I'm new to c programming and wanted to write a helper function for myself that should do the following
- Receiving a char** as first input parameter
- Receiving const char* as second input parameter (path to file)
- Reading in the file and populating char** with the read in lines
- Returning the number of lines read in so that the calling function "knows" the size of the passed in array
The idea is to have a helper function that will do the job of reading in a file without needing to rewrite the logic all the time again.

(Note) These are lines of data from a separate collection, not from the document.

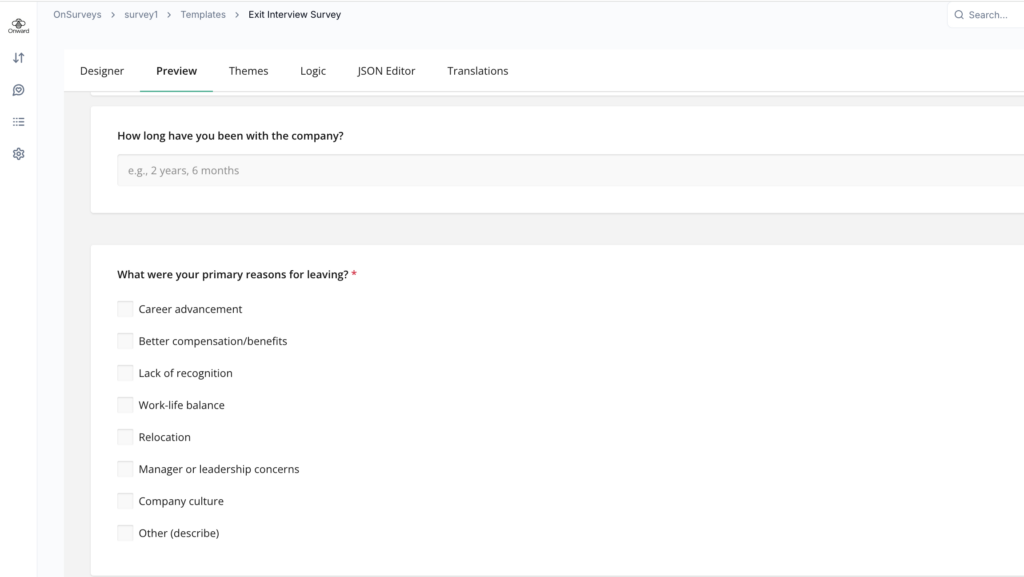Viewport: 1024px width, 577px height.
Task: Open the settings gear in the sidebar
Action: (x=18, y=154)
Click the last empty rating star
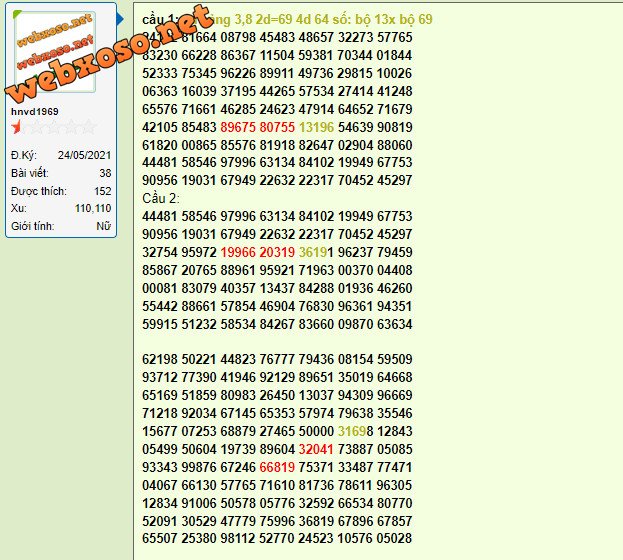 click(89, 128)
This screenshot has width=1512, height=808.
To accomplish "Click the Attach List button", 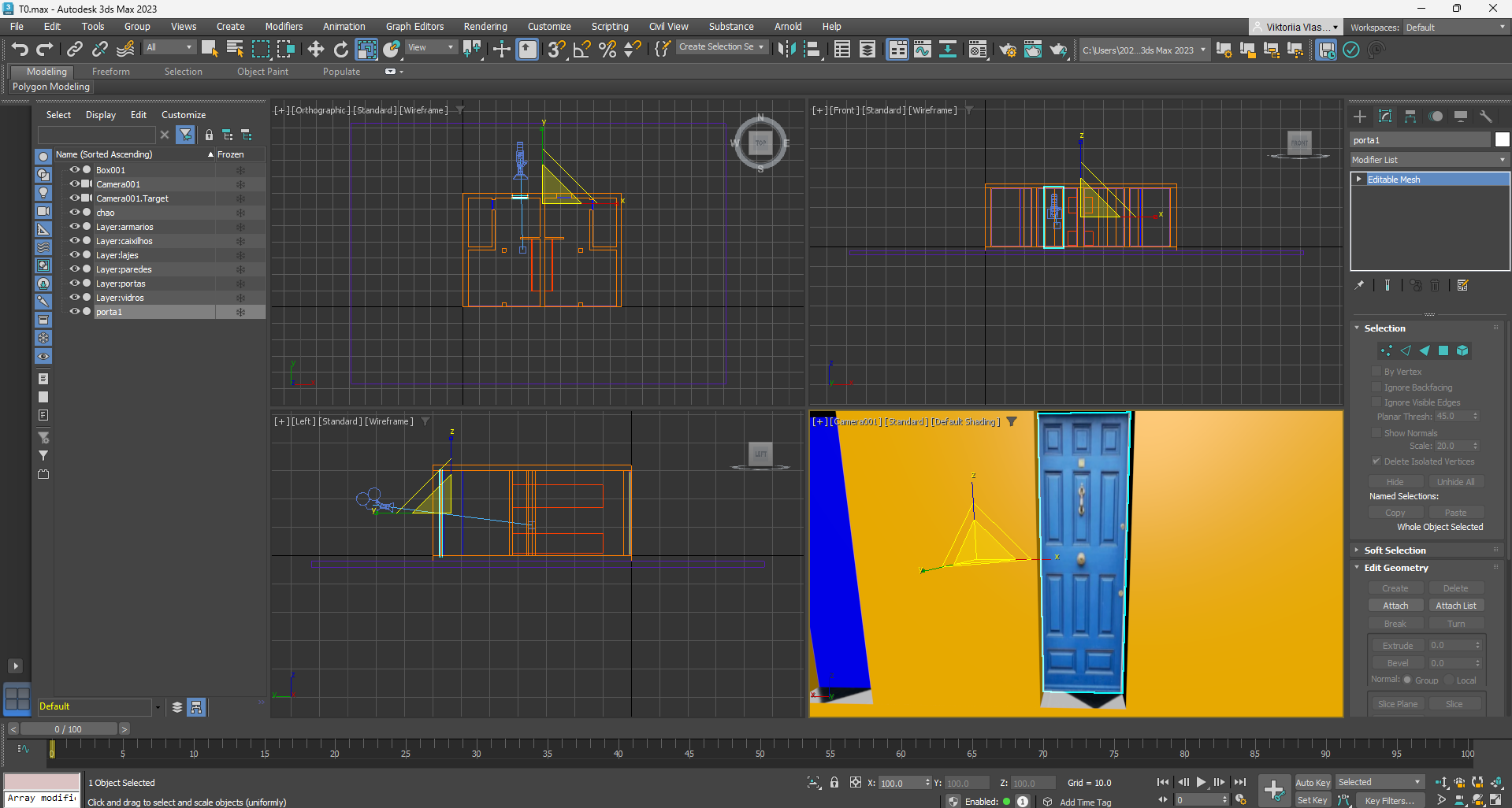I will point(1455,606).
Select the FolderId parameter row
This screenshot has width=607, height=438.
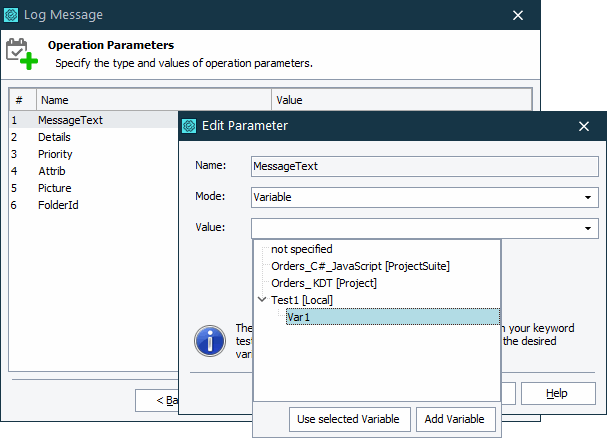(57, 205)
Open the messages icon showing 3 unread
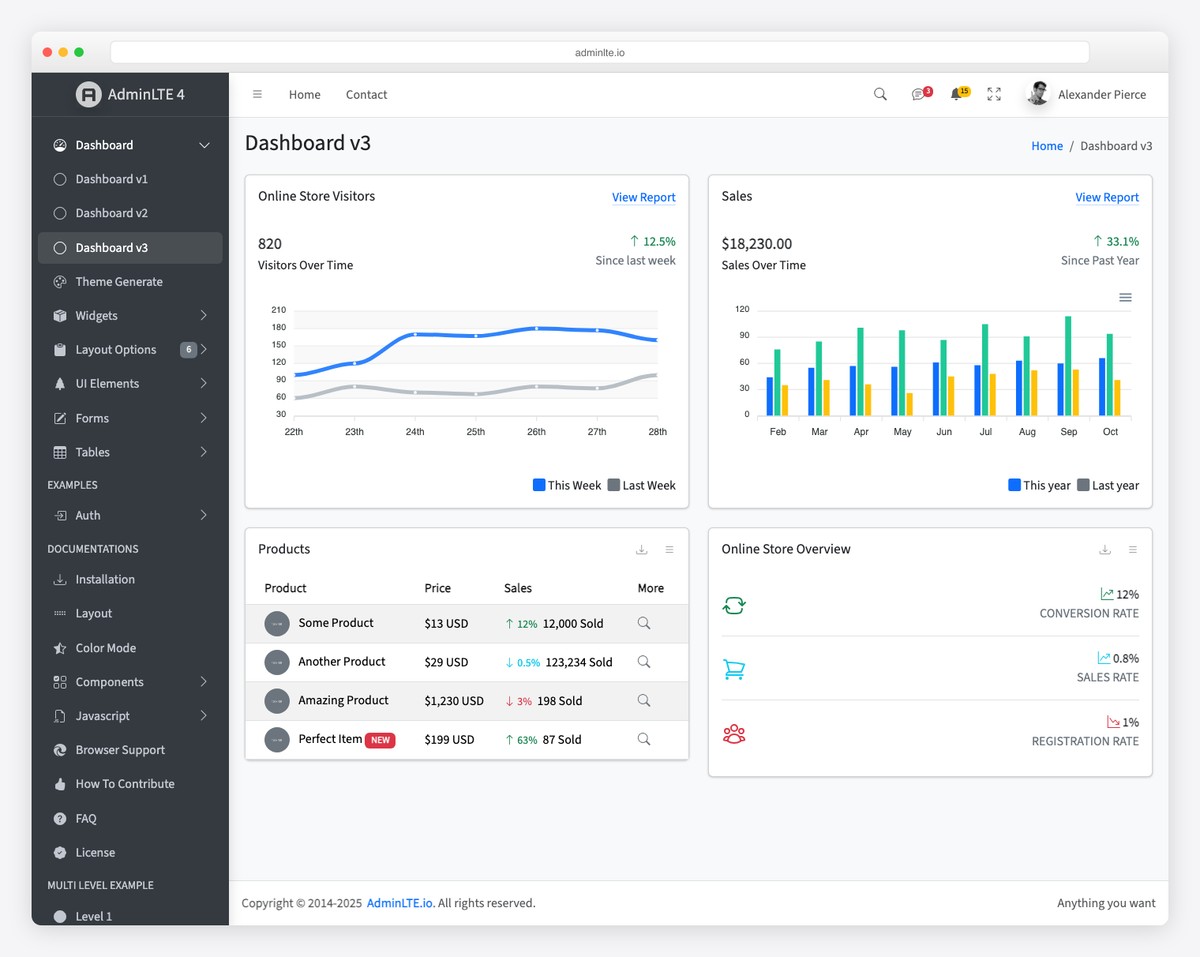This screenshot has height=957, width=1200. (919, 94)
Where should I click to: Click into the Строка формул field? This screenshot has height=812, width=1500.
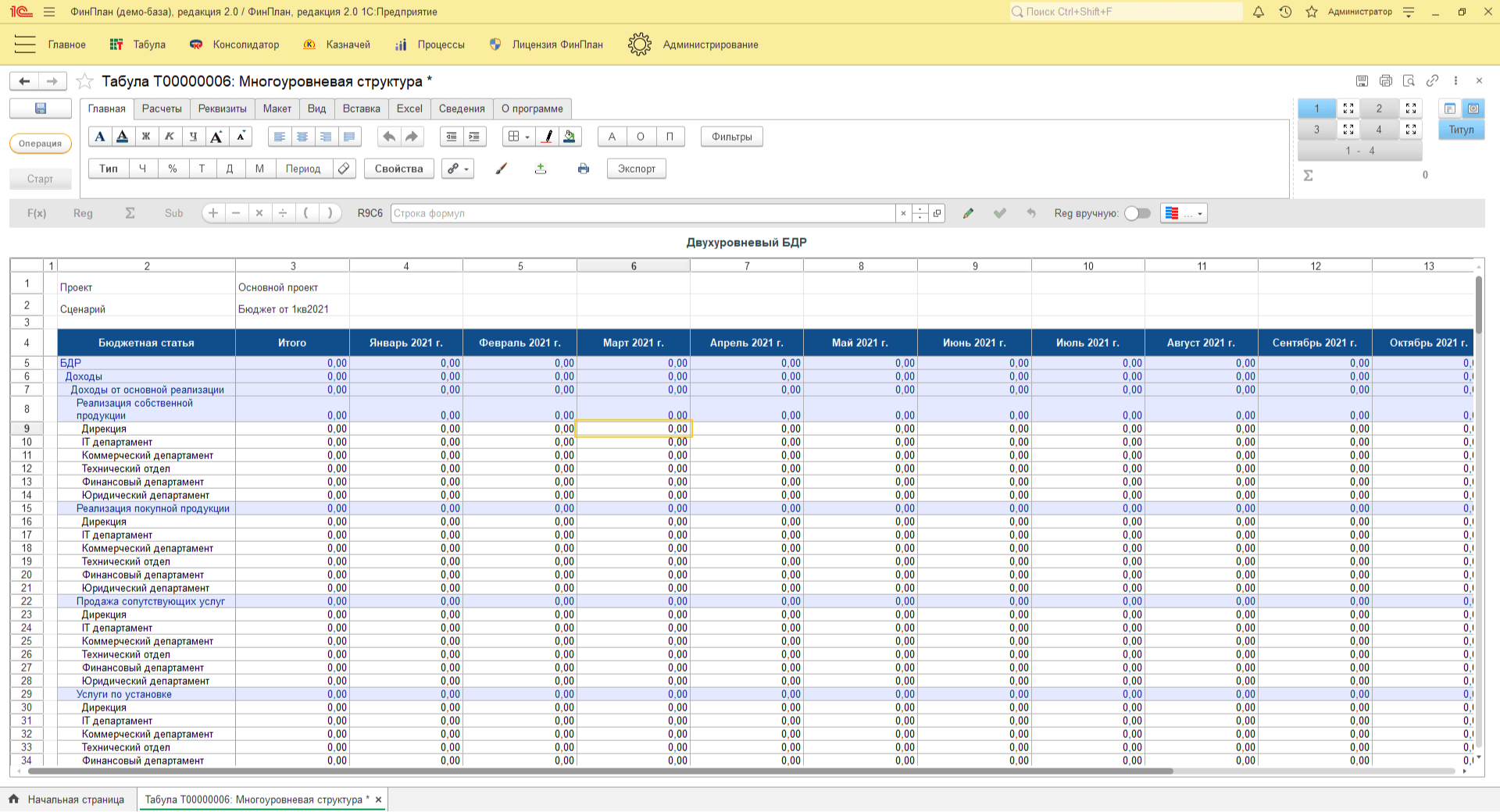click(642, 213)
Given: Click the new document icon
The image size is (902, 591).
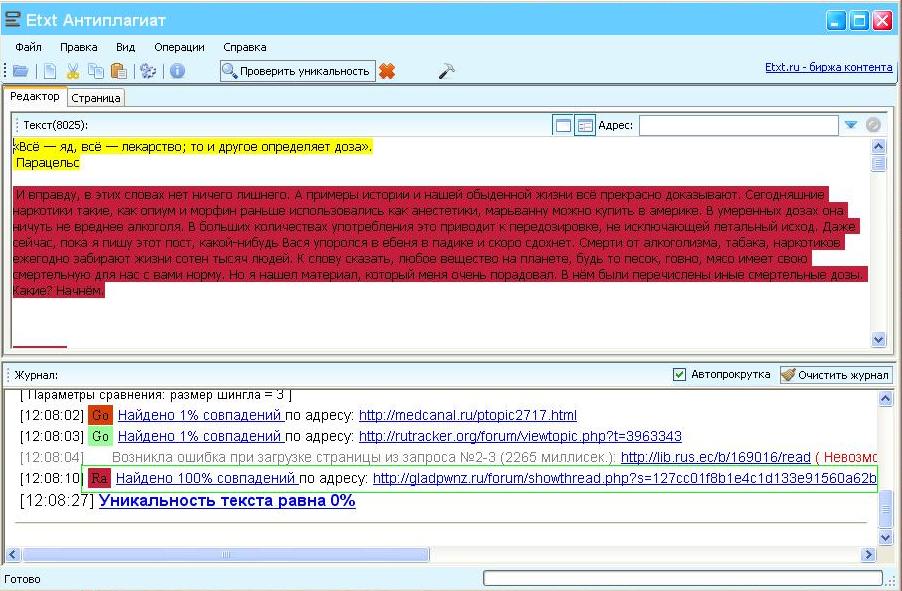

I continuously received segmentation faults and therefore reduced this for debugging to the following test case (still not working):
Test function:
int test_read_in_file() {
char **arrayLinesOfFile;
int numberOfRowsReadIn = read_in_file("test_file.txt",
arrayLinesOfFile);
printf("%s\n", arrayLinesOfFile[0]); // gives segmentation fault
}
The function (reduced to a simple test for now):
int read_in_file(const char* pathToFile, char** linesOfFile) {
int numberOfRows = 5;
linesOfFile = (char**) malloc(numberOfRows * sizeof(char*));
linesOfFile[0] = malloc(10 * sizeof(char)); // just for testing
strcpy(linesOfFile[0], "Andreas"); // just for testing
printf("%s\n",linesOfFile[0]); // this works fine, output "Andreas"
return numberOfRows;
}
When running this test case, the printf statement in the function works fine, the printf in the test runner gives a segmentation fault.
I don't understand why this is happening. In my understanding linesOfFile would be passed by references, then I allocate memory for the first element and then sufficient elements to hold "Andreas" in the first element.
Any help would be highly appreciated.